__Text excerpt__
▼▼▼

Canadian Infertility Awareness Week

We are the one in six.

Today marks the beginning of Canadian Infertility Awareness Week 2021. Infertility affects roughly 16% of the Canadian population, and in honour of the individuals and couples affected by infertility, we’re using our platform to share some important facts with you.

Let’s start at the beginning: what is infertility?

The clinical definition of infertility is a couple who has been having unprotected sex for one year and hasn’t conceived.

Many individuals face infertility without necessarily fitting this clinical definition. For example, we have not tried to conceive naturally because we know that the risks to my health make it unsafe for us to do.

What should I know?

According to Health Canada, one in six couples in Canada experience infertility.

There is a persisting myth that infertility is a women’s issue – this is simply not true. Infertility can be rooted in either Intended Parent, or both. Canadian statistics suggest that:

  • 3 times out of 10, the cause is in men.
  • 4 times out of 10, the cause is in women.
  • 2 times out of 10, the cause is a mix of factors from both male and female.
  • 1 time out of 10, at first, no specific cause can be found.

The most common infertility treatments are intrauterine insemination (IUI) and in vitro fertilization (IVF).

Canadian surrogacy has seen a dramatic uptick in the past decade, with some estimates placing the increase at 400%. Even with the increase in Canadian surrogacy journeys, Intended Parents can spend years searching for a surrogate.

There are two types of surrogacy: traditional surrogacy and gestational surrogacy. In traditional surrogacy, the surrogate’s acts as an egg donor and is genetically related to the child she is carrying. In gestational surrogacy, the surrogate is carrying an embryo she is not related to. Gestational surrogacy is the more common type of surrogacy in Canada.

▲▲▲

__What this exercise asks__
**A.** According to the Canadian Infertility Awareness Week text, which type of surrogacy is more common in Canada?
**B.** Extend the Canadian Infertility Awareness Week text beyond its final paragraph on the two types of surrogacy.

__Dataset records__
▼▼▼

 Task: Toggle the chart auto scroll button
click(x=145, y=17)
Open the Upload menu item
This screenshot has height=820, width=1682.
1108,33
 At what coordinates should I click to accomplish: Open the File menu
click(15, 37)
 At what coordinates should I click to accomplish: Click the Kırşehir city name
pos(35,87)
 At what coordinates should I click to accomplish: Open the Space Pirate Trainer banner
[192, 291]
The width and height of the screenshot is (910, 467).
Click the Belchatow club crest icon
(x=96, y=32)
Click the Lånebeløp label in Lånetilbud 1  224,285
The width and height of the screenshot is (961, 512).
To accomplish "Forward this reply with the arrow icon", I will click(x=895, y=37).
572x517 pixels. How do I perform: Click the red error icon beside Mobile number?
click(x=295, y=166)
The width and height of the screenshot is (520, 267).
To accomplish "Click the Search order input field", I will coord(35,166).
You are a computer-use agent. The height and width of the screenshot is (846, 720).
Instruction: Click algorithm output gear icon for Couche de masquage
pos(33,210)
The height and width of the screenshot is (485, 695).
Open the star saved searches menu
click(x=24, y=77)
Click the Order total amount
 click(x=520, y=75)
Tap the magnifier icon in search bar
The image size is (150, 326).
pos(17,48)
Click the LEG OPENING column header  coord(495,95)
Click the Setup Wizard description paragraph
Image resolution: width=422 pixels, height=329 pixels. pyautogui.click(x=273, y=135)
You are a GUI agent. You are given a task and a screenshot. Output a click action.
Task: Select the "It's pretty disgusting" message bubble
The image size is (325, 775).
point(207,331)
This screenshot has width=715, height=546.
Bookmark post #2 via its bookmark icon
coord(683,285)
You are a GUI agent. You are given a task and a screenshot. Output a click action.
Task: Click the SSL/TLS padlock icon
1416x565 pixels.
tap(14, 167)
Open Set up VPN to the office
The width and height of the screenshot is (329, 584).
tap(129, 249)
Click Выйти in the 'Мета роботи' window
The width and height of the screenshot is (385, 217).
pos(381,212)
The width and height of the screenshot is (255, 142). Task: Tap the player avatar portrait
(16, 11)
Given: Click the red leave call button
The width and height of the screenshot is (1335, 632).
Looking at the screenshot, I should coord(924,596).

▲▲▲

__Answers for the tasks__
**A.** Gestational surrogacy is the more common type in Canada.

**B.**
This year’s Canadian Infertility Awareness Week Theme is Hear Us – a command we absolutely take to heart. While we knew several years ago that this was the path for us, it was only at the beginning of this year when we launched this blog, that we began to meet so many other infertility warriors. These men and women, through no fault of their own, are brought together by a common desire – to grow a family. This desire is something that so many take for granted, while for us, it’s something we can only dream of. Over the past few months we have met women born without a uterus, couples suffering from repetitive miscarriages, and a number of gay men that would make the most amazing dads. Infertility impacts more folks than you’d suspect.

If these are the individuals that are public enough with their struggles to reach out to us, we can only imagine the countless more that face the perception of shame and stigma of not being able to grow their family in the way that they had first planned. Just like you hear us, we hear them. We hear that voiceless silent majority of those who just want what so many others take for granted.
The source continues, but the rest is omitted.